Selected text:

──────────────────────────────

An Academic Taxonomy

Similarly, all academic topics fit into an academic taxonomy. For example, Kinetics might be a subtopic of Physics, and Physics a subtopic of Science. One of the primary goals of Brainify is to produce a populated taxonomy of all the collected academic web sites. The intent of this is to make subject-based browsing of the academic content collected in Brainify particularly effective. Instead of choosing to create a taxonomy, Brainify could have simply used tagging for categorization (resulting in what some call a “folksnomy”). In fact, Brainify does support tagging because it is an outstanding tool for community classification and effective searching. Tagging, however, is inherently flat and does not support hierarchical browsing. Thus we have chosen to support both tagging and the creation of a community-built taxonomy.

The problem in academic taxonomies is that although they are useful, there is no agreement on a single taxonomy. For example, some universities list Computer Science under Science, some under Math, and some under Applied Science. This makes the derivation of an academic taxonomy difficult. And even if there was a standardized taxonomy available (there are, in fact, several - making none of them standardized), deciding where a particular web site fits into that taxonomy could result in a never ending debate.

How Does Brainify Build the Taxonomy?

First of all – Brainify does not build the taxonomy – the community does. When a member finds a useful academic web site and adds it to their Brainify collection, the collector is asked where he or she believes the web site should sit in the taxonomy. He or she traverses the hierarchy and chooses a location. If the collector does not feel that any of the existing sub-categories are appropriate for the site being collected, he or she is even able to create new sub-categories in the taxonomy. Since it is possible that a web site may be collected in Brainify by any number of different collectors, there may be many different locations in the taxonomy where it is placed *.

It is my hope, however, that as sites are collected and categorized, patterns will emerge in terms of their location in the taxonomy. I suspect we will find that even though one site is placed in, say, 10 different locations, a very high percentage of the collectors have chosen to place it in the same single location, and the remainder have placed it uniformly over the remaining 9 locations.

──────────────────────────────

Records supplied:
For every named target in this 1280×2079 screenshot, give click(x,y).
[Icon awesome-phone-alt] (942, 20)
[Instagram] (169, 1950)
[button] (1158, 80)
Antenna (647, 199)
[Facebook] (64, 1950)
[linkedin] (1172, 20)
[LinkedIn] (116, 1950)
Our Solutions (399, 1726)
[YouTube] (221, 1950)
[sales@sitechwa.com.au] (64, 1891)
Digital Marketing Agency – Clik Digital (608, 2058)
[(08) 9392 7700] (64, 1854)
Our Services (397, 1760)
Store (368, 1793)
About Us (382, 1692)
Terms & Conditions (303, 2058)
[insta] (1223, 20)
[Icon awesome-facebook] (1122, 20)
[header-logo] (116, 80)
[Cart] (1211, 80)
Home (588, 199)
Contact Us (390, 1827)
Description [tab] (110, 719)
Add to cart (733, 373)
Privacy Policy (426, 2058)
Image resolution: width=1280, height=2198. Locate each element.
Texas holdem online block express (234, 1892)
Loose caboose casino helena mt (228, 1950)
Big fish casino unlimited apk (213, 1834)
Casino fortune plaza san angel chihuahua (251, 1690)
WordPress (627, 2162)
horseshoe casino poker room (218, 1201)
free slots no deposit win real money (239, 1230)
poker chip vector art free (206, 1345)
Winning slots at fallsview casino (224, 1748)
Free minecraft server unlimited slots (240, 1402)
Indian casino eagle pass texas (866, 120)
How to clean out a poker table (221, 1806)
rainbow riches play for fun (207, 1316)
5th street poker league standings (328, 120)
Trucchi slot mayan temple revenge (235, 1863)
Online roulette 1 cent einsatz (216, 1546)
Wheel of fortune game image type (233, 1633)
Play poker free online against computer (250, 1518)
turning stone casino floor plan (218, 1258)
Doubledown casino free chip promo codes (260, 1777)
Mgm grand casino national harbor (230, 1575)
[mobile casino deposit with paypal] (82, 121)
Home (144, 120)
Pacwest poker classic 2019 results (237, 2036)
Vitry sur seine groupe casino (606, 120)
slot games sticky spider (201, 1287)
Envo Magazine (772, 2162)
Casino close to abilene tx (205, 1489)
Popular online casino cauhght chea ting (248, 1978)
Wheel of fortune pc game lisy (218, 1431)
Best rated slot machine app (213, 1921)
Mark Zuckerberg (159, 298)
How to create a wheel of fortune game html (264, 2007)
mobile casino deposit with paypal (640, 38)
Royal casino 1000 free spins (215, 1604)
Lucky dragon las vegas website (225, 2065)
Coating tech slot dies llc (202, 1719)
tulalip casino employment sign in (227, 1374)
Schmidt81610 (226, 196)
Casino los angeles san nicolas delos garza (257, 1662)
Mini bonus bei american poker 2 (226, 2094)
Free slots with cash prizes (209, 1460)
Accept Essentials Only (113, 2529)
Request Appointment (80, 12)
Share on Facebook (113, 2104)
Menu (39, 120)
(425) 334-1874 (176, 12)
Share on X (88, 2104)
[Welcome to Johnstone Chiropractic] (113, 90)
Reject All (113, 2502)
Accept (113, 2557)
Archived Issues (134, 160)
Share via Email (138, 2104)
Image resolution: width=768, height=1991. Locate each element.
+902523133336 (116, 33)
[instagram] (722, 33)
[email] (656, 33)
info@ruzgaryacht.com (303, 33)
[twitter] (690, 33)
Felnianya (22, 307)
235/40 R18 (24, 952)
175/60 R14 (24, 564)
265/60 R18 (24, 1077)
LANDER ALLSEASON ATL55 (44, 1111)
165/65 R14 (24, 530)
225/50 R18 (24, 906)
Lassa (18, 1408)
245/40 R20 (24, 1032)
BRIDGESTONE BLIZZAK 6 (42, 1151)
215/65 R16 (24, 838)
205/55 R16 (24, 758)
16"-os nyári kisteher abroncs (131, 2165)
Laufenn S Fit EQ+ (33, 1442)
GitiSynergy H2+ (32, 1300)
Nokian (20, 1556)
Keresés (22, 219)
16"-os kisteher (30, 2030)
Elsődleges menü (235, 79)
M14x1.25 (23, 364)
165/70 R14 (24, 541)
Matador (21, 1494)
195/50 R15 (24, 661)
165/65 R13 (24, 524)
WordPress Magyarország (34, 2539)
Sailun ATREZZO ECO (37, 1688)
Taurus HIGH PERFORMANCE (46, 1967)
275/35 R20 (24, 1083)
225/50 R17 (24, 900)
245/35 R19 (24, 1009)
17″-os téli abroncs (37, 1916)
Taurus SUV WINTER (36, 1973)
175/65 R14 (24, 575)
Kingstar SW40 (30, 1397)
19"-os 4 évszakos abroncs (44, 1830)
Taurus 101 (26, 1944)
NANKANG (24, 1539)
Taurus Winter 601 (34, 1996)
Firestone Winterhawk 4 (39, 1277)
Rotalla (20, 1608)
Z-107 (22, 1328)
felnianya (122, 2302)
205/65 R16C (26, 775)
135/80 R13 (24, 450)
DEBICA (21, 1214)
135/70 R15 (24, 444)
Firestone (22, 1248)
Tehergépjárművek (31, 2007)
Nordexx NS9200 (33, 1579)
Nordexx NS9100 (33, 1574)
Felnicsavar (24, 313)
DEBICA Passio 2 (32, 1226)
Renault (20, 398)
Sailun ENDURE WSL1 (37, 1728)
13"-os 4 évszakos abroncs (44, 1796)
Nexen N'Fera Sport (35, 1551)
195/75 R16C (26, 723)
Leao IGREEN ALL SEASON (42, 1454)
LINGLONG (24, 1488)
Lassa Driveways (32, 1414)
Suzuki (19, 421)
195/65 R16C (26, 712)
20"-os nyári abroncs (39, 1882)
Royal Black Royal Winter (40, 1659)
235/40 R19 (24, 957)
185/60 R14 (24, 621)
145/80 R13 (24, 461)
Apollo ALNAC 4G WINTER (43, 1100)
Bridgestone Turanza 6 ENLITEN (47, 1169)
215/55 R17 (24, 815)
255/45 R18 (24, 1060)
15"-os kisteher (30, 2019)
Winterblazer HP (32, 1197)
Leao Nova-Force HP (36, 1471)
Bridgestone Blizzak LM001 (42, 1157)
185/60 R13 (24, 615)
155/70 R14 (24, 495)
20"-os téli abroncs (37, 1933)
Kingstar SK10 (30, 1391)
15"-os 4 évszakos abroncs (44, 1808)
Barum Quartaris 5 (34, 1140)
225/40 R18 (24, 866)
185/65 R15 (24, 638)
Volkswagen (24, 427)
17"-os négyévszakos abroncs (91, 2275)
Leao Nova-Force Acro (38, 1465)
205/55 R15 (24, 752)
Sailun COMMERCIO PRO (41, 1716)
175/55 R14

──────────────────────────────

Exercise set:
(1) Answer these questions from the Brainify taxonomy text:
(a) What is Physics given as a subtopic of?
(b) Under which three areas do some universities list Computer Science?
(c) What can a collector do if none of the existing sub-categories fits a site?
(2) Copy the part of the Brainify taxonomy text that opens with the words containing "How Does Brainify" and closes with "is placed *.".
The data has no connection to the text about Brainify's academic taxonomy.

Outputs by task:
(1)
(a) Science
(b) Science, Math and Applied Science
(c) Create new sub-categories in the taxonomy

(2)
How Does Brainify Build the Taxonomy?

First of all – Brainify does not build the taxonomy – the community does. When a member finds a useful academic web site and adds it to their Brainify collection, the collector is asked where he or she believes the web site should sit in the taxonomy. He or she traverses the hierarchy and chooses a location. If the collector does not feel that any of the existing sub-categories are appropriate for the site being collected, he or she is even able to create new sub-categories in the taxonomy. Since it is possible that a web site may be collected in Brainify by any number of different collectors, there may be many different locations in the taxonomy where it is placed *.